In fact, the idea of a cancer hospital in Buffalo had been considered 10 years earlier, but it never got off the ground. In 1901, the Journal of the American Medical Association reported that “plans for a cancer hospital in connection with the Buffalo General Hospital have been filed with the bureau of buildings. They provide for a three-story, fire-proof building, which will be used as an annex of the Buffalo General Hospital and will be erected near that institution.”
Plans for the Buffalo General Hospital annex never moved forward. But then, in 1911, the New York State Legislature voted to provide $65,000 toward the cost of building a cancer hospital at the corner of Oak and Carlton streets. This time the proposed hospital would be associated not with Buffalo General Hospital, but with Dr. Park’s cancer research laboratory. Private donations totaling $20,000 were added to the construction funds provided by the state.
Electric and Automatic
The new hospital opened in 1913 with 30 inpatient beds and a “dispensary,” or outpatient clinic. As the new facility prepared to admit its first patients, the Buffalo Sanitary Bulletin called it “the last word in modern hospital construction.”

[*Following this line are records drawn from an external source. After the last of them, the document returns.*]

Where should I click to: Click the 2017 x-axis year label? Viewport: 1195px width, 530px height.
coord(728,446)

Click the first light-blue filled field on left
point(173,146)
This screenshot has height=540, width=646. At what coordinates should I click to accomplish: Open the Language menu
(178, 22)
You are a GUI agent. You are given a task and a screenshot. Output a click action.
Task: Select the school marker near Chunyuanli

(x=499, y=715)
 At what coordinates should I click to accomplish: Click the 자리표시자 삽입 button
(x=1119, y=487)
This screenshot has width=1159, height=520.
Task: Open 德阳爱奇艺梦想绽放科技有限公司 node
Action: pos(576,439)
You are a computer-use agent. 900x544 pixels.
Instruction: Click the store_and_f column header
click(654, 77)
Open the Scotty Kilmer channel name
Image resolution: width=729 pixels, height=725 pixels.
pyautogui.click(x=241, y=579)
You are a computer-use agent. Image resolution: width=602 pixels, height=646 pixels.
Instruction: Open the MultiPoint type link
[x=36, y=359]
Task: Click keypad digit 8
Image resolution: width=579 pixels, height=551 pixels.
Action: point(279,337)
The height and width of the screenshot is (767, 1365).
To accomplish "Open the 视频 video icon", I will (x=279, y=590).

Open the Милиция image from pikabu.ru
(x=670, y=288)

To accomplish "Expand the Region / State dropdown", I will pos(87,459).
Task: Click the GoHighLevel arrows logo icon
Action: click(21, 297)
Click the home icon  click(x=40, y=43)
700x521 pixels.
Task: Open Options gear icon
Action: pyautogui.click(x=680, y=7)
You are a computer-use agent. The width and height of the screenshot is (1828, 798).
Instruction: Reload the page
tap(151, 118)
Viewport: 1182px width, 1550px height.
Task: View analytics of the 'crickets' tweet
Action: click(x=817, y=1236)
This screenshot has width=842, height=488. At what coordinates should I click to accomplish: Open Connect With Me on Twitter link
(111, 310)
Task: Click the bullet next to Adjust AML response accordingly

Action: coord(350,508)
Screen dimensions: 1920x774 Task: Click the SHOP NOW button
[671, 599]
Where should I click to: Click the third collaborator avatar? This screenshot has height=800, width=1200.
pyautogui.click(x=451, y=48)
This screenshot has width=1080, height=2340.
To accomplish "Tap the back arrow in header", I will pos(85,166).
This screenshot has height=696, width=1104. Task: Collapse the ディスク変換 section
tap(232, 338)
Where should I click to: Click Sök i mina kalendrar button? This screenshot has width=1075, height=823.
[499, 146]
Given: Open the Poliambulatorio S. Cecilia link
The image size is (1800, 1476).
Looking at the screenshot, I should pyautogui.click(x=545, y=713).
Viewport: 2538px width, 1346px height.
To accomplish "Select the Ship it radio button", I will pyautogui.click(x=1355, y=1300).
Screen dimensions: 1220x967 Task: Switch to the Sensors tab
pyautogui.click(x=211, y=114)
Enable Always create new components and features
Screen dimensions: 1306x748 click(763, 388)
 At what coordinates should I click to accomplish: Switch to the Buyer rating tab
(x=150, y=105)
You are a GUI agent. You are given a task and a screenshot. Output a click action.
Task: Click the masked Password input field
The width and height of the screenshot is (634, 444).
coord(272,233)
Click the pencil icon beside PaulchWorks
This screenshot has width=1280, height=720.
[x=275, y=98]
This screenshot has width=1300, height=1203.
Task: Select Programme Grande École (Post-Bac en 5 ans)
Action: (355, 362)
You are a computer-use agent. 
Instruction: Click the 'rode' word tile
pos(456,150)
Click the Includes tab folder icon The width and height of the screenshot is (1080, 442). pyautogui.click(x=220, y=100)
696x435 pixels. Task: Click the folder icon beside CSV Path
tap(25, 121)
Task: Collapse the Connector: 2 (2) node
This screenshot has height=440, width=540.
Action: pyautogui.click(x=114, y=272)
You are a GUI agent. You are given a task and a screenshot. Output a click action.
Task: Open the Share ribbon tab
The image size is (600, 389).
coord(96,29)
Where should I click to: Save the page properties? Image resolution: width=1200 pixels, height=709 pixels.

The New York Times added to the praise, describing the Cary Pavilion as “the most modern of hospitals…perhaps the most electric and automatic institution in the city of Buffalo and perhaps in the state of New York.”
It was “noiseless,” with “beds rolled about on rubber wheels that make no sound." There are no bells. A patient desiring attendance merely presses a button that illuminates a number of electric bulbs throughout the building, calling the attention of the attendant.
“The solaria, or sun parlors, can be [transformed] into sleeping porches simply by opening the windows and introducing the beds. The latter are furnished with electric pads for the purpose of maintaining sufficient warmth for the patients who are at the same time enjoying the benefit of the open air.”
A physician recording the symptoms of a patient spoke into a “portable telephone, which will communicate his voice to a loud-talking box telephone in his private office. His stenographer sitting at her typewriter will immediately write the descriptions of the symptoms, etc., as they fall from the surgeon’s lips. Thus, upon his return to his office, he will have before him an accurate typewritten record of everything that he has noted.”
A New Era in Cancer Care
The Cary Pavilion was dedicated Nov. 1, 1913, during ceremonies at the University of Buffalo Medical School. Among the distinguished guest speakers: Dr. James Ewing, professor of pathology at the Cornell University Medical School, who in 1921 would provide the first description of what is known today as Ewing sarcoma.
“There is no field of hospital work so inadequately provided as are the needs of the inoperable cancer patient,” Dr. Ewing told the audience. Ewing predicted that the new hospital would also have a far-reaching effect on the training of physicians and nurses.
“As a factor in medical education, every one must see the immense influence [of] the cancer hospital.
“The new institution formally opening to-day is destined to add much to our knowledge of human cancer.”